Collected data
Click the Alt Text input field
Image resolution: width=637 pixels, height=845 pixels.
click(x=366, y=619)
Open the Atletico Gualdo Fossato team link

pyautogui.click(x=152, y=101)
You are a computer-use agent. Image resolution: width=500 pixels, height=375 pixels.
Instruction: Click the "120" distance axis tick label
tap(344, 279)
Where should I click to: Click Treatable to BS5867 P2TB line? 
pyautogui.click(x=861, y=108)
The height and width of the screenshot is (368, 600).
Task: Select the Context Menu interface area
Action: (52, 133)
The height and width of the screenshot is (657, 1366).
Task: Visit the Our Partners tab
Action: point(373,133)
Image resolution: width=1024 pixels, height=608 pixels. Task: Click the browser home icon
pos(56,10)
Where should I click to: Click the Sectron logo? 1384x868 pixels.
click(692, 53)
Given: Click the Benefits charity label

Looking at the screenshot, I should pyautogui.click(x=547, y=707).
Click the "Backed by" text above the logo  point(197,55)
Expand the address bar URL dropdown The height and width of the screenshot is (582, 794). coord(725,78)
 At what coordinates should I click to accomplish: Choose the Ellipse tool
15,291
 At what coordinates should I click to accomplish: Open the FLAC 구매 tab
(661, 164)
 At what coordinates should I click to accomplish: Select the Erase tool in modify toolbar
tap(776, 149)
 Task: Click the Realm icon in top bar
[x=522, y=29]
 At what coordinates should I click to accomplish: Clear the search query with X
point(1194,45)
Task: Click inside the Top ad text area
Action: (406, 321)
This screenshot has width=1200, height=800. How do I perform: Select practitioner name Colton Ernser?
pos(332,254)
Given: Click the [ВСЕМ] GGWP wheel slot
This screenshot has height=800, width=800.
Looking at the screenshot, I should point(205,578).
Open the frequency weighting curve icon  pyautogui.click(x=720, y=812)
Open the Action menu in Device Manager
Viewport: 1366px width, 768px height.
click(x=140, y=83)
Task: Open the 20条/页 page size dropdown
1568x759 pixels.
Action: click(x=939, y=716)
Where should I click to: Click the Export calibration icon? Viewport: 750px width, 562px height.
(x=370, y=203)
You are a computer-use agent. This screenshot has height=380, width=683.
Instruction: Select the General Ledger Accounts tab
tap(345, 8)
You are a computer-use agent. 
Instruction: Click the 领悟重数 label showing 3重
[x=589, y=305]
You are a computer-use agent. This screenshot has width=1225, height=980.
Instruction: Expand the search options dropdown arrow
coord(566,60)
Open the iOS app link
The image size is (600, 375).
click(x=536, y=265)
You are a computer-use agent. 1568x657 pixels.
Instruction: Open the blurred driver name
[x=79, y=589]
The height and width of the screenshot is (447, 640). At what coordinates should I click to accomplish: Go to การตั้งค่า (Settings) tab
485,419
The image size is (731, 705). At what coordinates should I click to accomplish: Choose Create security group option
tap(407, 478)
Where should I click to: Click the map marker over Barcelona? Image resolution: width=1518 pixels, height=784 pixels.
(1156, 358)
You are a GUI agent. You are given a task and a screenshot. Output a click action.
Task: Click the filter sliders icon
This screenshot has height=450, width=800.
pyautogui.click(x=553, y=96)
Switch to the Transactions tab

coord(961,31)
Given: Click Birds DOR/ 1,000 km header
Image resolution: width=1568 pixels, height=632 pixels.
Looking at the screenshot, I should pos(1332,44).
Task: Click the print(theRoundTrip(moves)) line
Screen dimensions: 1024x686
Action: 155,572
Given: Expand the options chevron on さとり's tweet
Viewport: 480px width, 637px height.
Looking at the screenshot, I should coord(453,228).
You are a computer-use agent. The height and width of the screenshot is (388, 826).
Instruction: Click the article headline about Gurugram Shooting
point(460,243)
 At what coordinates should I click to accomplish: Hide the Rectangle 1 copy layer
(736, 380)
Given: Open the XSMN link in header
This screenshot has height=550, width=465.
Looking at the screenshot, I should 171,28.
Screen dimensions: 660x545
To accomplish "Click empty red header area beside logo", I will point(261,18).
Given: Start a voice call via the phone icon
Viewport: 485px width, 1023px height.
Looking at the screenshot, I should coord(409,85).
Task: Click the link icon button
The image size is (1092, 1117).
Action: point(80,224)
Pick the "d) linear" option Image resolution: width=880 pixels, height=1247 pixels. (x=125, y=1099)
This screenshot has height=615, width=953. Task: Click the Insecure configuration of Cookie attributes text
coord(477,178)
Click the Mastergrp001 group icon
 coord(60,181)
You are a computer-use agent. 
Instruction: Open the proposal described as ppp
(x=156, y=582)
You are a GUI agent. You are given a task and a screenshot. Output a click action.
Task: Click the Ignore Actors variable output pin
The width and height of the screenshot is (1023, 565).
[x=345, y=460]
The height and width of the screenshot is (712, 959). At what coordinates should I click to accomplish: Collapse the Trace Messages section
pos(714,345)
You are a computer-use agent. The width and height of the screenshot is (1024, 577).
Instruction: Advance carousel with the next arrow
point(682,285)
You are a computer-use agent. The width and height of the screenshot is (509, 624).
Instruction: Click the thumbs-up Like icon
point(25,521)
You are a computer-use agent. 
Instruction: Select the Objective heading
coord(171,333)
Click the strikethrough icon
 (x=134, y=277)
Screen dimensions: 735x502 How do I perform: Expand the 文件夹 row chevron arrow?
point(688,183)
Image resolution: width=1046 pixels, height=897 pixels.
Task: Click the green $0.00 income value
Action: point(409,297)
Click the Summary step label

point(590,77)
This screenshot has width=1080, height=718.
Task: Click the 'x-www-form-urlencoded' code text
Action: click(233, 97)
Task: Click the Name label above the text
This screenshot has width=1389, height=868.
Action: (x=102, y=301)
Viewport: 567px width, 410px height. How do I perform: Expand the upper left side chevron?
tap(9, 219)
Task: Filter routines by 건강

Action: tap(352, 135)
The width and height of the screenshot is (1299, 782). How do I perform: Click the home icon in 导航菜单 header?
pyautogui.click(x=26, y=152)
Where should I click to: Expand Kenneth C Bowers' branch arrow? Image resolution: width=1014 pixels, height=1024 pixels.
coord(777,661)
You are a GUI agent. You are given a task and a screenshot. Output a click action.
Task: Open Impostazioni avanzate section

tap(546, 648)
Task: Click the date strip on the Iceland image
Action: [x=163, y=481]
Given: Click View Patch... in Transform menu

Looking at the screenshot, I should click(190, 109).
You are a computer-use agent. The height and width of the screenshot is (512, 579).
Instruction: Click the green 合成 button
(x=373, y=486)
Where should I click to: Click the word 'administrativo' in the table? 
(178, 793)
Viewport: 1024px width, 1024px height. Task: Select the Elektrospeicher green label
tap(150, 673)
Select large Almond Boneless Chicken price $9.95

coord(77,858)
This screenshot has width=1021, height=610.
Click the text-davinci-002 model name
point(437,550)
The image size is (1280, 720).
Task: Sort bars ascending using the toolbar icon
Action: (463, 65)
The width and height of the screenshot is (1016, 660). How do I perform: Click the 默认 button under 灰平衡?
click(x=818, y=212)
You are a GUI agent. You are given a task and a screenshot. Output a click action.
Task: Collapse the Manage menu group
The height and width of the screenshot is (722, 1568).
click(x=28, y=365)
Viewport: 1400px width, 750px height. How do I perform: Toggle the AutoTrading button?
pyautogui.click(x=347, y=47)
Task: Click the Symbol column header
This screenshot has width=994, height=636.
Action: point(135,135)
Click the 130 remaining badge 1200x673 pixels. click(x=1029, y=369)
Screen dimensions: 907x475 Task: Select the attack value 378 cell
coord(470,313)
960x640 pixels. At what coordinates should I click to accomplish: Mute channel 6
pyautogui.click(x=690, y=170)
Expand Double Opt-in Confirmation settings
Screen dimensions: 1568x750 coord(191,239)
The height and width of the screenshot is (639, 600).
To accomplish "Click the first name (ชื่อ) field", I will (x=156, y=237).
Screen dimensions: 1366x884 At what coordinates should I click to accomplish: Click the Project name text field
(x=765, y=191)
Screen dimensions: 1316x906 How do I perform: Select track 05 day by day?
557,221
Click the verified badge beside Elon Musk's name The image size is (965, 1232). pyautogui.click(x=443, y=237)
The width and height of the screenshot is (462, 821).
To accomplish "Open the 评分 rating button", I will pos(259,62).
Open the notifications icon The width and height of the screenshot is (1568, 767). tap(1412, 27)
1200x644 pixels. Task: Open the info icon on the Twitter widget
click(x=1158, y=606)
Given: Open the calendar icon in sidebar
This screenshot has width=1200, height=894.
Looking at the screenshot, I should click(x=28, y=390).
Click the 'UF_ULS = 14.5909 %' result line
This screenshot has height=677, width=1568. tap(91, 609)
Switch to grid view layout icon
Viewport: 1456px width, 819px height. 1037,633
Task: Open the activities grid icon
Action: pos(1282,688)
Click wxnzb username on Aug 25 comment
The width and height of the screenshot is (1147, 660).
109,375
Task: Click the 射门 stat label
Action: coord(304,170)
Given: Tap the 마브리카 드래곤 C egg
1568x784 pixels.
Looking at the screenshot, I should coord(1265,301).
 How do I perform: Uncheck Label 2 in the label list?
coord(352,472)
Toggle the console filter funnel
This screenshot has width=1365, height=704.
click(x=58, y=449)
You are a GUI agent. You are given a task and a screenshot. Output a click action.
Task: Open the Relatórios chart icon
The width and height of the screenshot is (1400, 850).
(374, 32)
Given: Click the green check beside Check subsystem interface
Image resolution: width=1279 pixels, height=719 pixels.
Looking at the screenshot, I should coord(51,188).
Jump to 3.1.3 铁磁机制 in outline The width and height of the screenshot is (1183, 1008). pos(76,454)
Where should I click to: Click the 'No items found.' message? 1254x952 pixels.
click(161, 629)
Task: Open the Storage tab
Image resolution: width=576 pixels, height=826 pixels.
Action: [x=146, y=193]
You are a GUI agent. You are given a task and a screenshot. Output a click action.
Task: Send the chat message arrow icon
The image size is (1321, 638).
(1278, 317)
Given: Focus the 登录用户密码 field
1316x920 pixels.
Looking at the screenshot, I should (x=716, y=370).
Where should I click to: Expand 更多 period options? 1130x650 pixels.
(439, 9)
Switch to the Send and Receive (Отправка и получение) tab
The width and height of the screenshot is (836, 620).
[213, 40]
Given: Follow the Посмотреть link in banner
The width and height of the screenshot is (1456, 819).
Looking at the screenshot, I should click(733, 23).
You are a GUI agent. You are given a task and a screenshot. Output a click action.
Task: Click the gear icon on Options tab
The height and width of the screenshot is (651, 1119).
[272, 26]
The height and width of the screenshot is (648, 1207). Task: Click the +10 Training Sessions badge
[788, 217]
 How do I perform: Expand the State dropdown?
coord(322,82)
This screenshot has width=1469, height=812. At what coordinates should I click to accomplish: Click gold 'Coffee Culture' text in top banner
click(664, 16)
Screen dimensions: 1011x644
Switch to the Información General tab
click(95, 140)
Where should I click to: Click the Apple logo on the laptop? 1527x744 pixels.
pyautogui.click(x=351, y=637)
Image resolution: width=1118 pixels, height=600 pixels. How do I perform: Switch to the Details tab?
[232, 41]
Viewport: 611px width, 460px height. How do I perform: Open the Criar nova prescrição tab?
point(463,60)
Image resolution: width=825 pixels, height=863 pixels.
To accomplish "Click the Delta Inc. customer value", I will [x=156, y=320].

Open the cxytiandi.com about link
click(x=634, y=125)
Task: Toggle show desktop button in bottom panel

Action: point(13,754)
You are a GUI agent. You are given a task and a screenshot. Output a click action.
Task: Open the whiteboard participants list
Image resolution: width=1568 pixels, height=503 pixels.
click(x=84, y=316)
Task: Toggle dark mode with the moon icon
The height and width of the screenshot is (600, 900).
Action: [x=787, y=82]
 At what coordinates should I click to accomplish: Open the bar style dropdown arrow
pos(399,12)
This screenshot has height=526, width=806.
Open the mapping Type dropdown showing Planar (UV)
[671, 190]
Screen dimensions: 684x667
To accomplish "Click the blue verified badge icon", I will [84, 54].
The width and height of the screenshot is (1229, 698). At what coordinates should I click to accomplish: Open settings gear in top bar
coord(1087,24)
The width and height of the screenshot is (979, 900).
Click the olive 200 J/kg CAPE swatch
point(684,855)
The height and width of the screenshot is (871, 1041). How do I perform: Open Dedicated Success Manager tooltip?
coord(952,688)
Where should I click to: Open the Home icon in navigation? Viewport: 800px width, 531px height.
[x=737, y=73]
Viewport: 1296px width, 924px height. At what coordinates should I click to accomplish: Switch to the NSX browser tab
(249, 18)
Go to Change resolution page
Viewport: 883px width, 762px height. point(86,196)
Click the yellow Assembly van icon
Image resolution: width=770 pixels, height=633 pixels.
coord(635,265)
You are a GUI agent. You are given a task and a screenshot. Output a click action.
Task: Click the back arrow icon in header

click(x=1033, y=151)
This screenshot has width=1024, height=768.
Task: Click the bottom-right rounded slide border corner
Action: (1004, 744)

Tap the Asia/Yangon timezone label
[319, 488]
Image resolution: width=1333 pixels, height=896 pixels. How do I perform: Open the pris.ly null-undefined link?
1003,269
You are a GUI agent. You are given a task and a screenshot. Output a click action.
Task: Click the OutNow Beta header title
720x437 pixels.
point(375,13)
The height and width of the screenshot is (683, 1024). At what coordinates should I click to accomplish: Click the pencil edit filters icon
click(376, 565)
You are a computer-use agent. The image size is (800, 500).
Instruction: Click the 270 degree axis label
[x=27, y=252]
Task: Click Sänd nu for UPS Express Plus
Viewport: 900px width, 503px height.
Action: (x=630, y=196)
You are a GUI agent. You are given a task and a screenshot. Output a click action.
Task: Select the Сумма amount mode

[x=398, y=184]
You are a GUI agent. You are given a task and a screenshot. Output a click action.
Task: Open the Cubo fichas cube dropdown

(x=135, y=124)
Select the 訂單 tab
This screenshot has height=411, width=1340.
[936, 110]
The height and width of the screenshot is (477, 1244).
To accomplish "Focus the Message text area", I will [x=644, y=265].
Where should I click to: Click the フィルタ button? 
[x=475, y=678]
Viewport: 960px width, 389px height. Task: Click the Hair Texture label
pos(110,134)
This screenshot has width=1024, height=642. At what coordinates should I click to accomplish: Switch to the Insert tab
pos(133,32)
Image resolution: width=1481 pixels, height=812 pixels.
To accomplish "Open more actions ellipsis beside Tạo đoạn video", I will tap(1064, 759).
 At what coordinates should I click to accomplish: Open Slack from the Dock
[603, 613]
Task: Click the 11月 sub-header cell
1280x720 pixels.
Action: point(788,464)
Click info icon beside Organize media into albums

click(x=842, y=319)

Aim of the task: No line before the one containing "Viewport: 960px width, 389px" belongs in the answer; give again exactly that line and all lines after it through the end of the data.

Answer box:
Viewport: 960px width, 389px height. Task: Click the Hair Texture label
pos(110,134)
This screenshot has width=1024, height=642. At what coordinates should I click to accomplish: Switch to the Insert tab
pos(133,32)
Image resolution: width=1481 pixels, height=812 pixels.
To accomplish "Open more actions ellipsis beside Tạo đoạn video", I will tap(1064, 759).
 At what coordinates should I click to accomplish: Open Slack from the Dock
[603, 613]
Task: Click the 11月 sub-header cell
1280x720 pixels.
Action: point(788,464)
Click info icon beside Organize media into albums

click(x=842, y=319)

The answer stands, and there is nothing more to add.